TASK TO CARRY OUT: From first line to last, write out the data precisely as shown.

INFORMATION PROVIDED:

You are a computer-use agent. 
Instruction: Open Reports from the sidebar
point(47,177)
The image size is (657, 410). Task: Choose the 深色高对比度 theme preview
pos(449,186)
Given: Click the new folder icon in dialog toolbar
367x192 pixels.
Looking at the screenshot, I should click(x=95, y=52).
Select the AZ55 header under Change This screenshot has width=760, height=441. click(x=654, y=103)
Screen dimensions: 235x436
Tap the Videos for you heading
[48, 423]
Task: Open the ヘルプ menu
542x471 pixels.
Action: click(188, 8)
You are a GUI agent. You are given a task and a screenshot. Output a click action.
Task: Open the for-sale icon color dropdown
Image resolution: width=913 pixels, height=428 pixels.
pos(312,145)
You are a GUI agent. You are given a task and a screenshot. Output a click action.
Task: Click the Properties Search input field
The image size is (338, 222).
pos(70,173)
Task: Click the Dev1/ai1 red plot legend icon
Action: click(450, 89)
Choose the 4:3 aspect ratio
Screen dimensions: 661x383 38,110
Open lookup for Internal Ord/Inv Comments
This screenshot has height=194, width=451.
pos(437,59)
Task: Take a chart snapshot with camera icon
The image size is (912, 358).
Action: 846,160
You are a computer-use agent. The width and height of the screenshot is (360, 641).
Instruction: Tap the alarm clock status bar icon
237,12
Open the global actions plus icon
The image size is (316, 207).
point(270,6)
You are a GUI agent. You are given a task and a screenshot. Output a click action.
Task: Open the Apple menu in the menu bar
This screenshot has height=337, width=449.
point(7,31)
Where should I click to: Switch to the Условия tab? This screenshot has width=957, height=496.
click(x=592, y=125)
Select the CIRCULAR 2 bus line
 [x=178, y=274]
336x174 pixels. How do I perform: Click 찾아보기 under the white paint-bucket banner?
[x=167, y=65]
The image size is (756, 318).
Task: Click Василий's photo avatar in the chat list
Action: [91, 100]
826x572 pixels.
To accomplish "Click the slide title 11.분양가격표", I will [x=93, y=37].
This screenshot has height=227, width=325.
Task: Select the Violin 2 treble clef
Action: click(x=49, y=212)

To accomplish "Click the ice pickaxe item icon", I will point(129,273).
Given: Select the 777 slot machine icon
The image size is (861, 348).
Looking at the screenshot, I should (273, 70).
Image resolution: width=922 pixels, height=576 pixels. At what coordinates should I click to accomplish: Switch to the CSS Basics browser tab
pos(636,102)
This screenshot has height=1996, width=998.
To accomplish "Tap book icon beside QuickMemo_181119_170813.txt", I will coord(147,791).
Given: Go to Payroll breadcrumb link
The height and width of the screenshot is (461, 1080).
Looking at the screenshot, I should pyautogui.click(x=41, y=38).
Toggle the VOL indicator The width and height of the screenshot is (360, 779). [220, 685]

SOLUTION:
You are a computer-use agent. 
Instruction: Open Reports from the sidebar
point(47,177)
The image size is (657, 410). Task: Choose the 深色高对比度 theme preview
pos(449,186)
Given: Click the new folder icon in dialog toolbar
367x192 pixels.
Looking at the screenshot, I should click(x=95, y=52).
Select the AZ55 header under Change This screenshot has width=760, height=441. click(x=654, y=103)
Screen dimensions: 235x436
Tap the Videos for you heading
[48, 423]
Task: Open the ヘルプ menu
542x471 pixels.
Action: click(188, 8)
You are a GUI agent. You are given a task and a screenshot. Output a click action.
Task: Open the for-sale icon color dropdown
Image resolution: width=913 pixels, height=428 pixels.
pos(312,145)
You are a GUI agent. You are given a task and a screenshot. Output a click action.
Task: Click the Properties Search input field
The image size is (338, 222).
pos(70,173)
Task: Click the Dev1/ai1 red plot legend icon
Action: click(450, 89)
Choose the 4:3 aspect ratio
Screen dimensions: 661x383 38,110
Open lookup for Internal Ord/Inv Comments
This screenshot has height=194, width=451.
pos(437,59)
Task: Take a chart snapshot with camera icon
The image size is (912, 358).
Action: 846,160
You are a computer-use agent. The width and height of the screenshot is (360, 641).
Instruction: Tap the alarm clock status bar icon
237,12
Open the global actions plus icon
The image size is (316, 207).
point(270,6)
You are a GUI agent. You are given a task and a screenshot. Output a click action.
Task: Open the Apple menu in the menu bar
This screenshot has height=337, width=449.
point(7,31)
Where should I click to: Switch to the Условия tab? This screenshot has width=957, height=496.
click(x=592, y=125)
Select the CIRCULAR 2 bus line
 [x=178, y=274]
336x174 pixels. How do I perform: Click 찾아보기 under the white paint-bucket banner?
[x=167, y=65]
The image size is (756, 318).
Task: Click Василий's photo avatar in the chat list
Action: [91, 100]
826x572 pixels.
To accomplish "Click the slide title 11.분양가격표", I will [x=93, y=37].
This screenshot has height=227, width=325.
Task: Select the Violin 2 treble clef
Action: click(x=49, y=212)

To accomplish "Click the ice pickaxe item icon", I will point(129,273).
Given: Select the 777 slot machine icon
The image size is (861, 348).
Looking at the screenshot, I should (273, 70).
Image resolution: width=922 pixels, height=576 pixels. At what coordinates should I click to accomplish: Switch to the CSS Basics browser tab
pos(636,102)
This screenshot has height=1996, width=998.
To accomplish "Tap book icon beside QuickMemo_181119_170813.txt", I will coord(147,791).
Given: Go to Payroll breadcrumb link
The height and width of the screenshot is (461, 1080).
Looking at the screenshot, I should pyautogui.click(x=41, y=38).
Toggle the VOL indicator The width and height of the screenshot is (360, 779). [220, 685]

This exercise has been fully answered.